DH has told me he’s going travelling across South America with friends when our baby is 5, currently she’s 7 months.

He’s given me lots of notice as he says he is going to start saving.

part of me is annoyed because this will cost a lot and will have an impact on things we do as a family, plus that I’ll be expected to be the sole parent for three months. He doesn’t see the problem as he’s given me a lot of notice.
would you be annoyed or am I being unfair?

I think he’s dreaming.

Tinkerbyebye · 11/12/2022 00:23

I would say

  1. fine, then you have to start saving for the same amount of money, at the same time, for you to do something with after.
  2. he needs to start saving now for wrap around care for your child
  3. how is he going to ensure you won’t have another child in the meantime
User0836shdhfjf · 11/12/2022 00:28

Has he never had any emotional involvement or caring responsibility for anything in his life?
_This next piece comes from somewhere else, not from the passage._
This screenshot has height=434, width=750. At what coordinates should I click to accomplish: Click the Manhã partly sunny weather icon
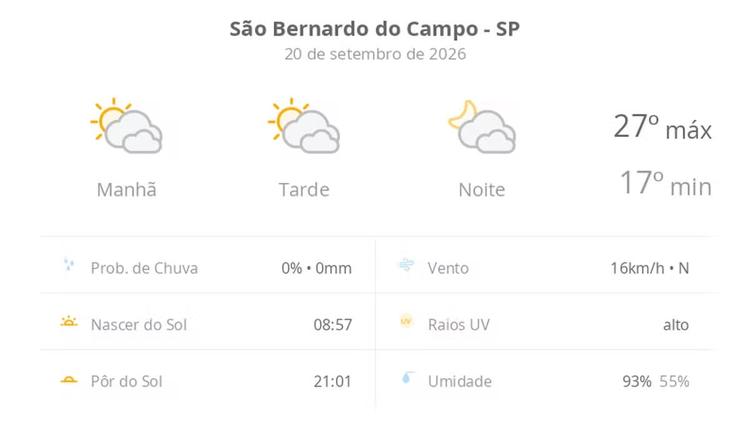click(x=126, y=125)
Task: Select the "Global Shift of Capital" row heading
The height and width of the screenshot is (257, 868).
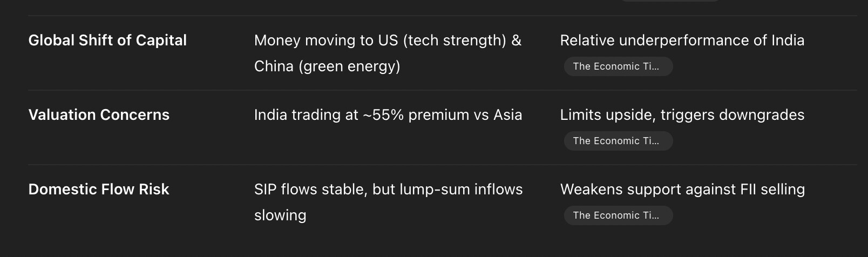Action: [107, 40]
How would he have felt if his Daddy had buggered off and left him for MONTHS when he was five? Does he not expect his kid to miss him?
Does he not expect to love and miss his own kid? Was his own upbringing THAT neglected and disfunctional that this all seems normal to him?

I wouldn't leave a dog for months on end, let alone a kid.
This reminds me a bit of my own Dad. But he was an orphan who had been (while his parents were alive) dumped with a nanny and then sent to boarding school. He literally had no idea how a normal happy parent-child relationship worked.
So what's the deal with your DH? Disfunctional childhood, or what?

Aria2015 · 11/12/2022 00:33

I don't know anything about your dh but mine can come up with quite crazy ideas from time to time. I have learnt over the years, if one of these crazy ideas is something not happening in the immediate future, to just say nothing and 'appear" to listen. I don't get in an argument, I don't get upset, I don't agree to anything or disagree. When I do this, he ALWAYS ends up talking himself out of his own plan and it never happens.

My advice would be, you have a 5 month old baby, Christmas is coming up, save yourself the stress and upset of confronting this now. It's supposedly something he wants to happen in 4.5 years so it's not an immediate 'threat'. Don't agree or disagree, don't comment particularly, just say something vague like 'this is very unexpected and I have some things I need to work out in my head before I can chat further about it'. If he pushes you to agree or chat further, just push his own point back on him, it's over 4 years away, there is zero rush for you to do or say anything and then just leave it.

I find this approach disarms my dh because he doesn't get the push back he expects. He then starts to really think about the reality of his crazy idea and slowly he talks himself out of it.

Honestly, I've done it the other way, where I've got upset or angry or stressed or worried, but nothing is more effective than saying nothing.